**抜粋文:**
============================================================

阪神・淡路大震災時に起こったトラウマ反応を内側から綴る
精神科医を志す最中、和隆は映画館で終子と名乗る女性と出会った。のちの和隆の妻である。精神科医として多忙な日々を過ごす中、妻との間に娘を授かり、和隆の人生は順風満帆かに見えた。しかし、突如襲いかかった未曾有の大震災により、和隆のみならず、終子と娘の人生までもが翻弄されていく。
阪神・淡路大震災が起こった当初の神戸市内の病院は、まさに野戦病院さながらの光景であった。薬も備品も人手も足りない中で、患者だけがあふれ返る。あちらこちらで聞こえる悲鳴は、患者のものだったり、家族を失った遺族のものだったりした。
和隆は、妻と娘を大阪の実家に避難させ、病院に泊まり込む形で診療に没頭する。余震の恐怖も重なり、多くの患者がパニックを起こす中、和隆の心身も徐々に衰弱した。そんな折、日報新聞社文化部の新聞記者である谷村が、和隆のもとを訪れる。
「被災地のことを、内部から書いてほしいんです」
外部からの情報ではなく、内側から、和隆の目から見た「震災のリアル」を書いてほしい。その依頼を、和隆は当初断った。しかし、できない理由をあれこれ並べたのち、過去に自分が読んだ書物の一節を思い出す。

============================================================

**記録:**
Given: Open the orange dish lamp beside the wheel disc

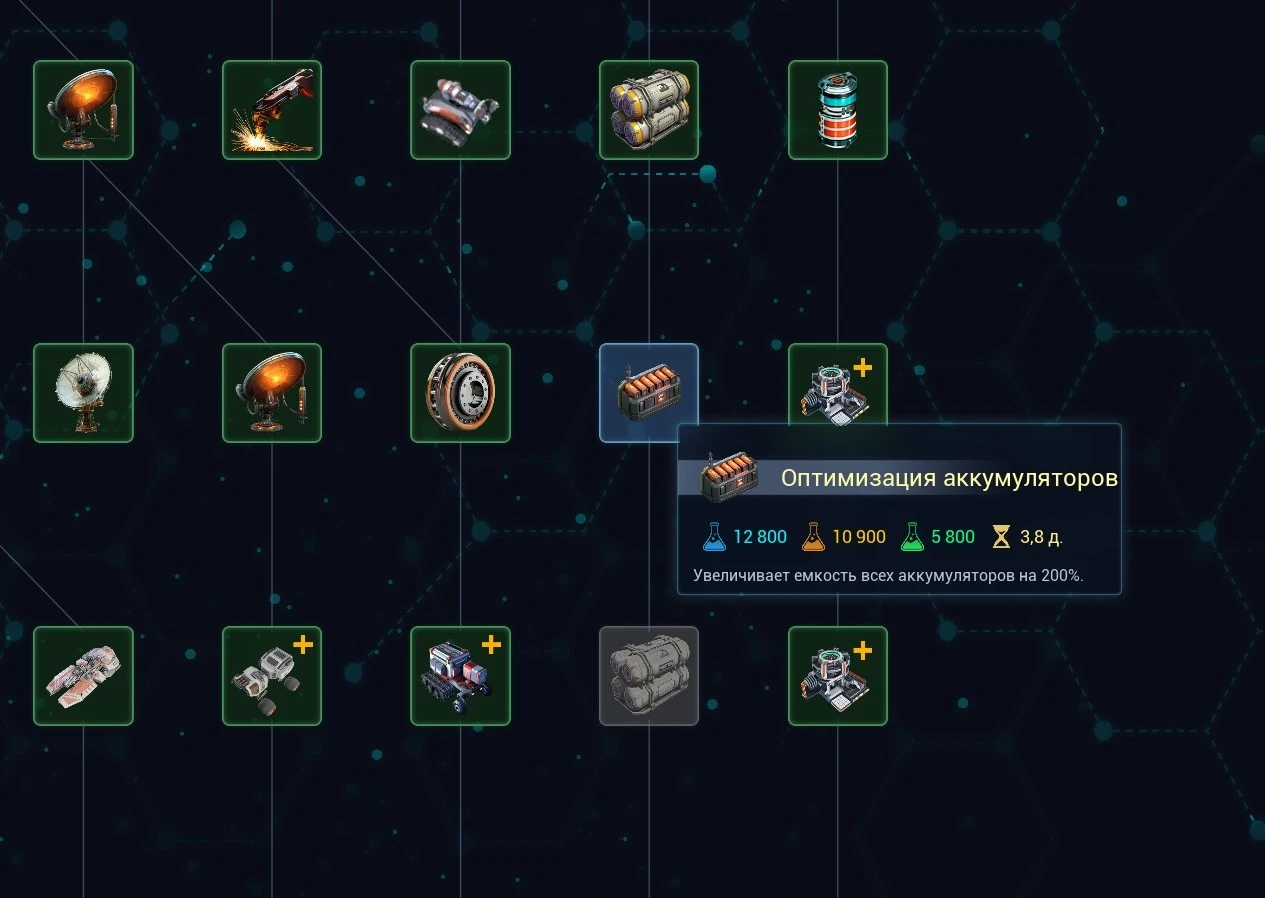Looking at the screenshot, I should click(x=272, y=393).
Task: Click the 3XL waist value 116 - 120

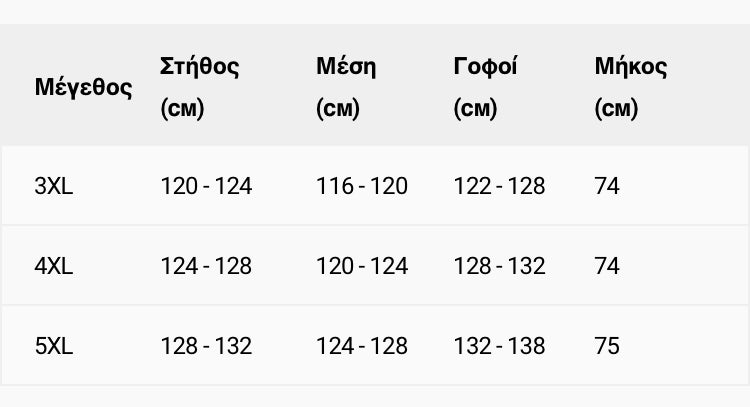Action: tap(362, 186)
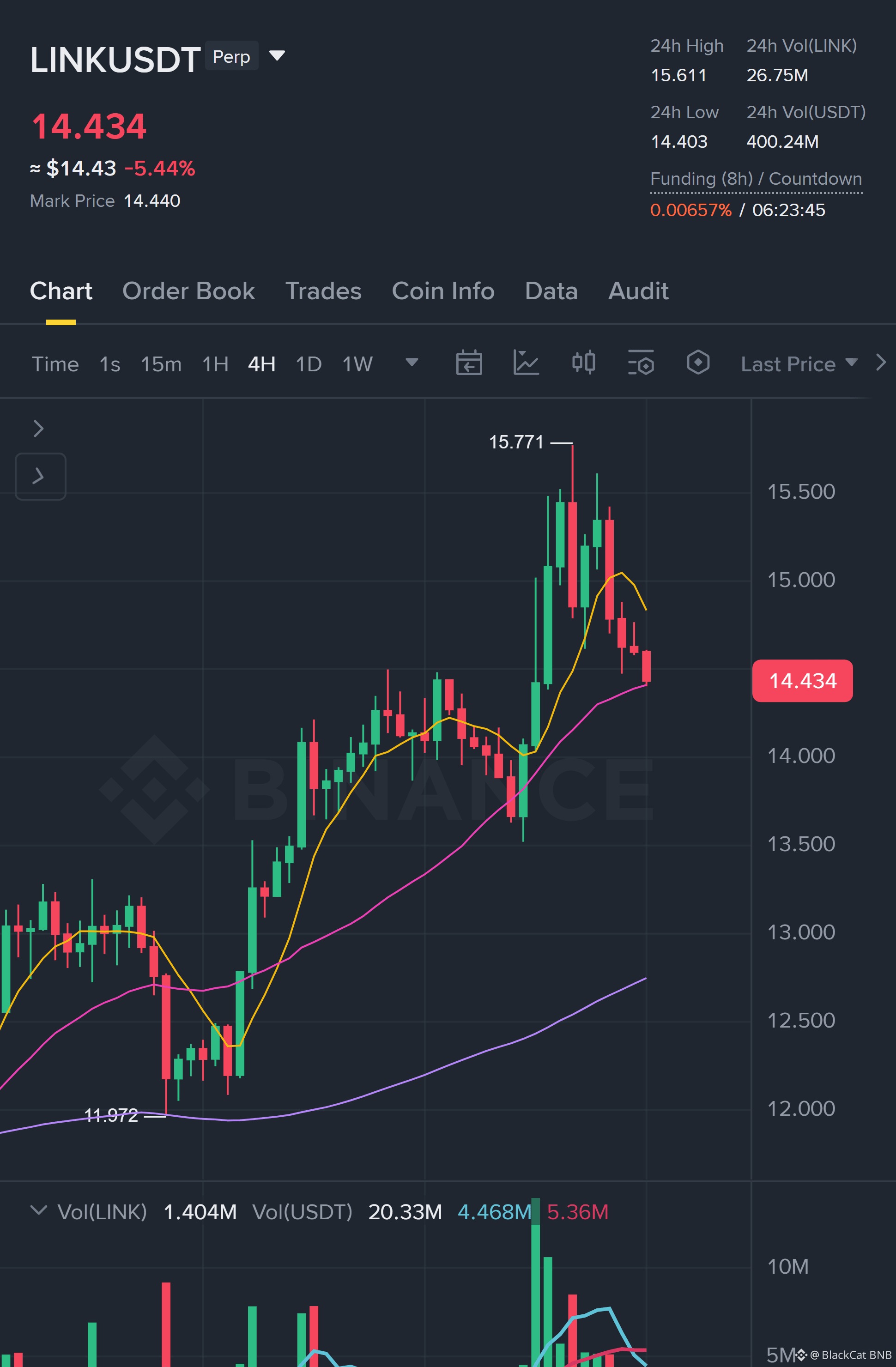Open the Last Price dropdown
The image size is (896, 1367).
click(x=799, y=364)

============================================================

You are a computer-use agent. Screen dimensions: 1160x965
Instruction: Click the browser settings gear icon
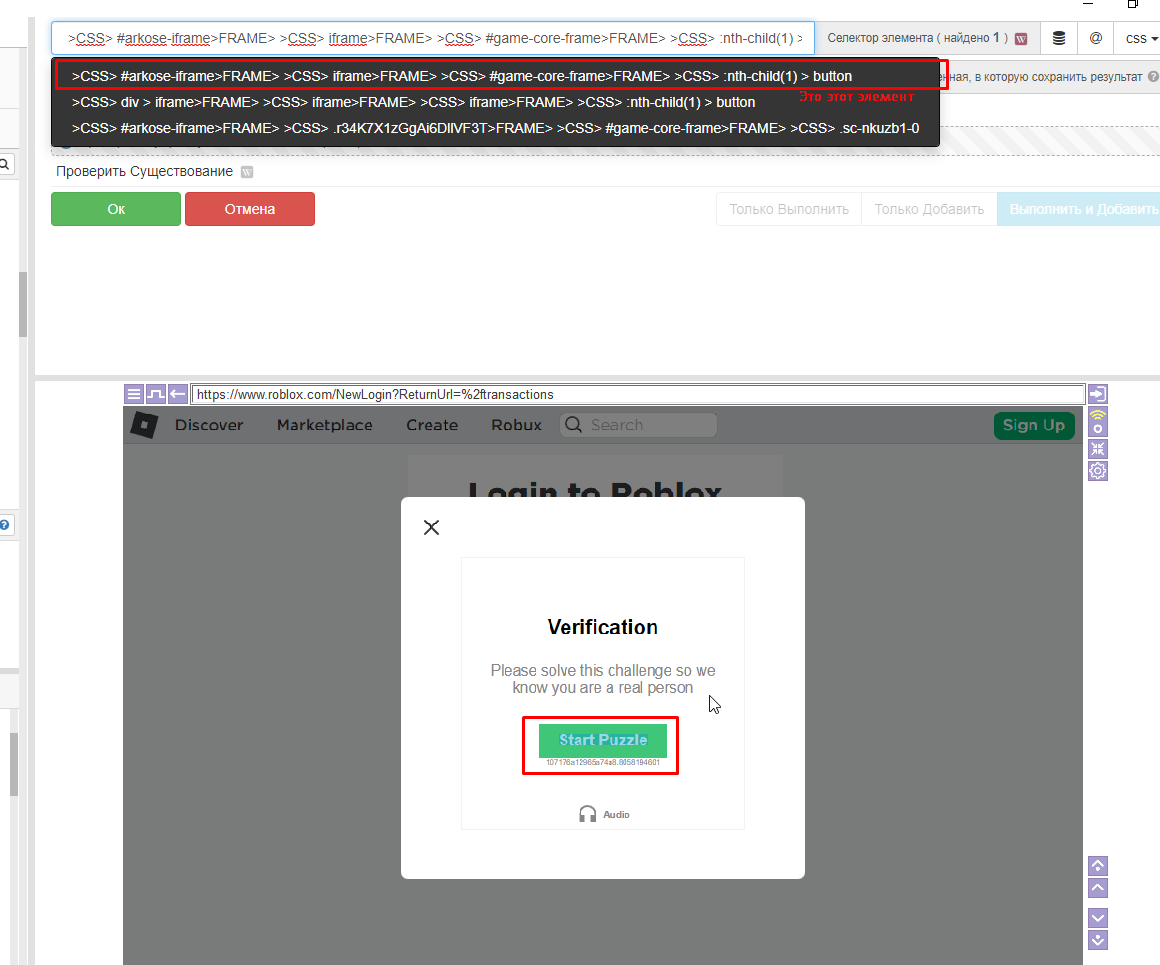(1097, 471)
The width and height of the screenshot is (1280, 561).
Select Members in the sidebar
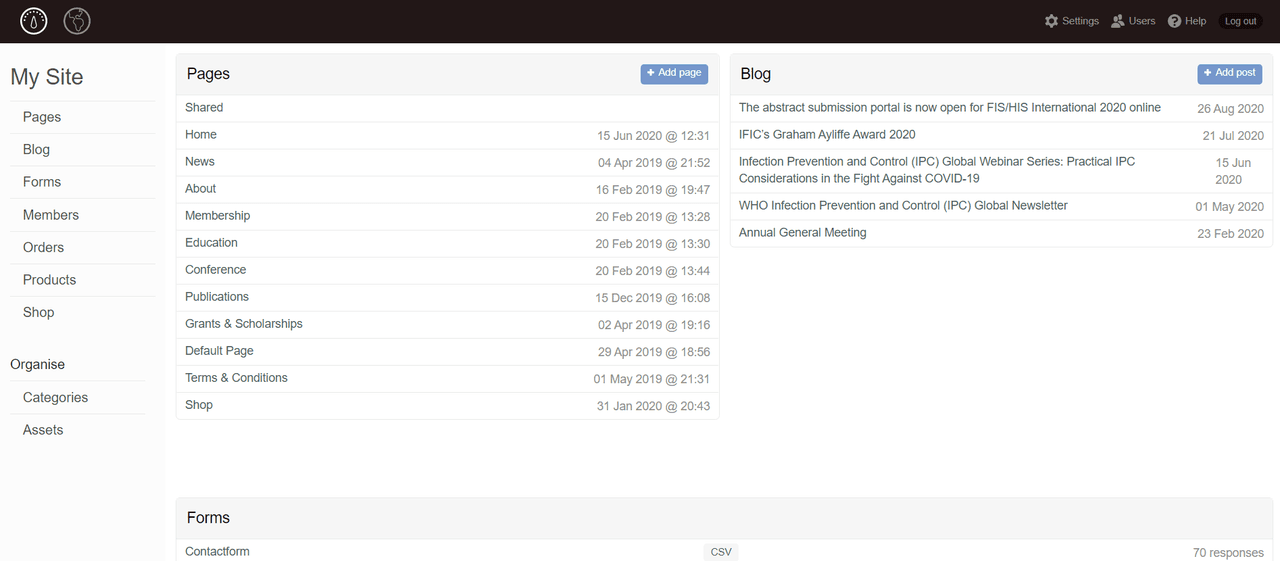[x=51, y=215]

============================================================

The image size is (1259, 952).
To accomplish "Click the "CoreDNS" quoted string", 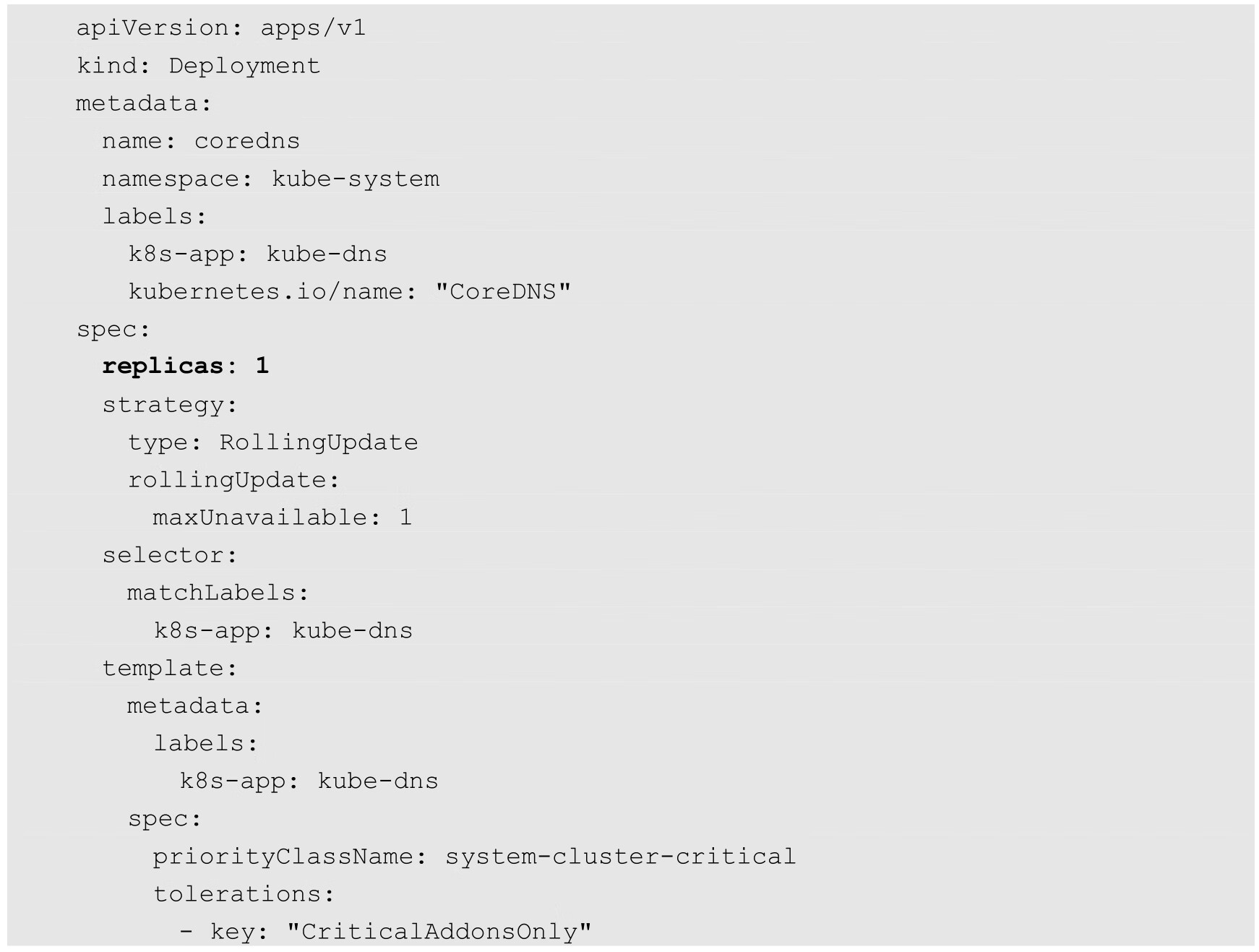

============================================================

**実施する課題:**
1. 阪神・淡路大震災についての抜粋文で、和隆のもとを訪れた谷村はどこの記者か。
2. 阪神・淡路大震災についての抜粋文を、最後の文の後から書き継ぐこと。
記録は使わなくてよい。

**課題の解答:**
1. 谷村は日報新聞社文化部の新聞記者である。

2.
「理由がいっぱいあるのは、ないのと同じや。決定的な理由がないから、いっぱい並べるんや」
かつて友を励ました台詞が、和隆自身に返ってきた。覚悟を決めた和隆は、震災により人々が受けた心的外傷や避難所の現状を綴る連載『被災地のカルテ』を開始する。
助けを求める人を見捨てて逃げた。罪悪感に苦しむ女性の独白
避難所の人々は、誰もが明らかに衰弱しきっていた。固い体育館の床に、薄い敷物だけを敷いて寝る睡眠環境。四六時中、他人の気配や声がまとわりつく日常。食事が満足に行き届かないケースも多々あったろう。疲労からくる苛立ちは伝染し、人から余裕を奪っていく。
和隆は、避難生活に疲れきっている人々に根気強く声をかけ続ける。だが、中には和隆に声をかけられることさえ迷惑がる人もいた。ある女性は、語気を強めてこう言い放った。
「あの人、精神科にお世話になっとるらしいよって噂になったら困るわ」
その女性の目には、怯えの影が色濃く映っていた。精神科にかかると、変な噂を立てられる。そのような社会の風土が彼女の不安を煽り、不調を隠さねばと思うに至ったのだろう。
しかしながら数日後、この女性は保健室に待機する和隆のもとを訪れた。主な訴えは不眠の症状だったが、奥底に抱えていたのは、あまりに重すぎる罪悪感だった。
阪神・淡路大震災では、広範囲で火災が起きた。和隆のもとを訪れた女性は、避難する最中、「誰か助けて」という悲鳴を聞いた。しかし、助けに戻れば自分も焼け死ぬ。自分が生き延びるだけで精一杯の状況で、彼女はその声を振り切って逃げた。客観的に考えて、致し方ないことだと思う。だが、当事者の心は、“外側の冷静な意見”に追いつかない。理性と感情は別物で、「理解すること」と「納得すること」は似て非なるものだ。
「今でもその声が聞こえるんです。助けて、誰か助けてって。いつか、この声から解放されるんでしょうか」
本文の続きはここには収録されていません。